**Given request 1:** Repeat, character for character, the lines of the records that begin at the line containing "You are a GUI" and end after the line containing "Task: Click on".
** Start of Text passage **
Halloween

The Original Recordings

Joe Chicarelli, interviewed by Richard Elen, Apogee, 2002

Boston-born Chiccarelli is not only mixing it: it turns out it was the first live recording he ever made, soon after he had started working with Zappa in the late 70s. Chiccarelli had moved West and was working in LA's Cherokee Studios when he landed his first gig with Zappa, engineering the album Sheik Yerbouti and subsequently several other Zappa discs. And this live project.

The show was recorded on 16 reels of 24-track analog, recorded on an Ampex MM1200 in Dave Hewitt's mobile truck. "It was a great show," Chiccarelli recalls.

FZ, interviewed by Ralph Denyer, Sound International, April/May, 1979

I've been amazed by the kind of separation I've been able to get on this last live recording we did in New York. We had the drums set up in a very strange place, they were up on the left-hand side of the stage with the drummer's back to the side-fills and a C24 mic overhead looking down at the whole set plus mics, not in but looking down at the tom toms—and the side-fills were loud. When I took the tapes into the studio there wasn't a homogenous amount of leakage from the side-fills in there. It was a very tolerable amount, kickdrum sounded tight, snare sounded good and all the rest of the drums. I take the bass direct, keyboards direct. All the guitar stuff was miked on the amps, I didn't bother taking direct on any of the (four) guitars.

[...] What I did with the stuff from New York was to mix it without any overdubs. It sounded fine and the audience recording was excellent. We had a total of 10 mics on the audience including two shotguns that were looking right down into the front row. Then there were three or four along the sides and a C24 in the centre and one at the back. The combination of all those signals gave a really full room sound plus proximity on all the things people were saying. All the applause sounds very realistic.
** End of Text passage **
**Given request 2:** From the text on the Halloween recordings, reproduce the passage that begins at the words "The Original Recordings" and stops after the words "this live project.", keeping every word and punctuation mark unchanged.
** Start of Given entries **
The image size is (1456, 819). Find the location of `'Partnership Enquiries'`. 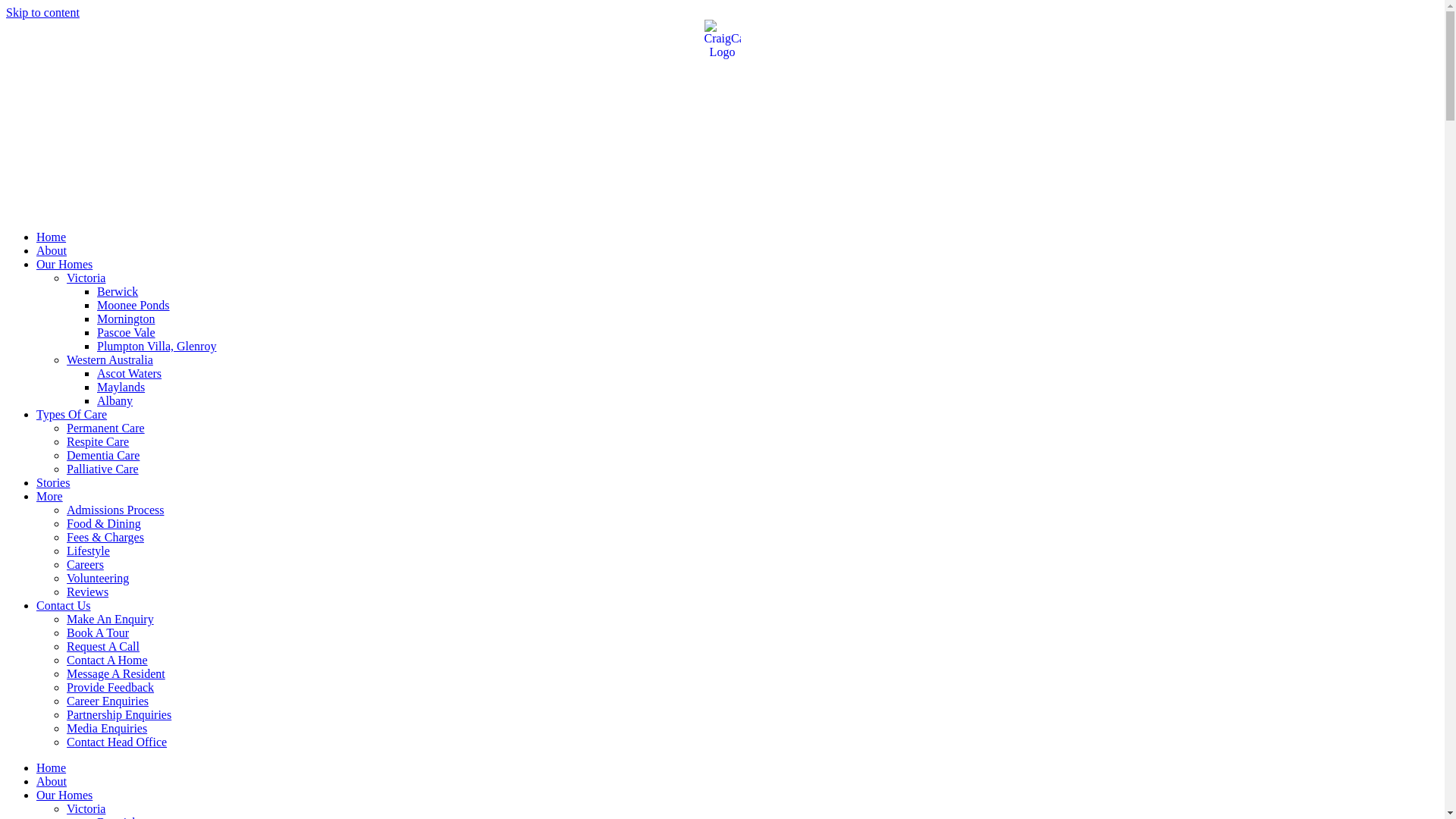

'Partnership Enquiries' is located at coordinates (118, 714).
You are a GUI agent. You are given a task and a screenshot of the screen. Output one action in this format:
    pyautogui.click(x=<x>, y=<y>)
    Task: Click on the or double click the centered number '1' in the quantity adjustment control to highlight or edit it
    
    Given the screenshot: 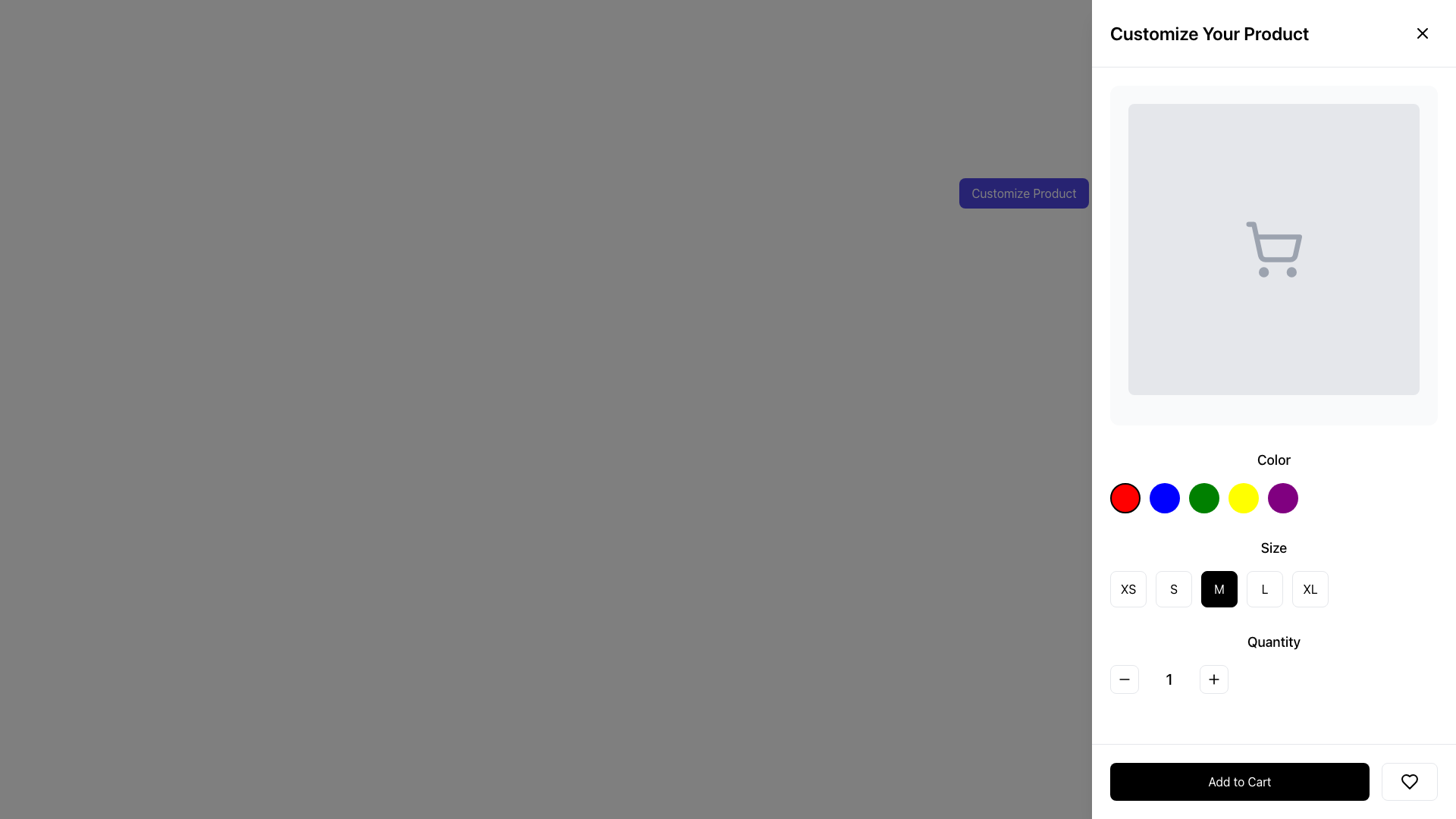 What is the action you would take?
    pyautogui.click(x=1274, y=678)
** End of Given entries **
**Problem solution 1:**
You are a GUI agent. You are given a task and a screenshot of the screen. Output one action in this format:
    pyautogui.click(x=<x>, y=<y>)
    Task: Click on the or double click the centered number '1' in the quantity adjustment control to highlight or edit it

**Problem solution 2:**
The Original Recordings

Joe Chicarelli, interviewed by Richard Elen, Apogee, 2002

Boston-born Chiccarelli is not only mixing it: it turns out it was the first live recording he ever made, soon after he had started working with Zappa in the late 70s. Chiccarelli had moved West and was working in LA's Cherokee Studios when he landed his first gig with Zappa, engineering the album Sheik Yerbouti and subsequently several other Zappa discs. And this live project.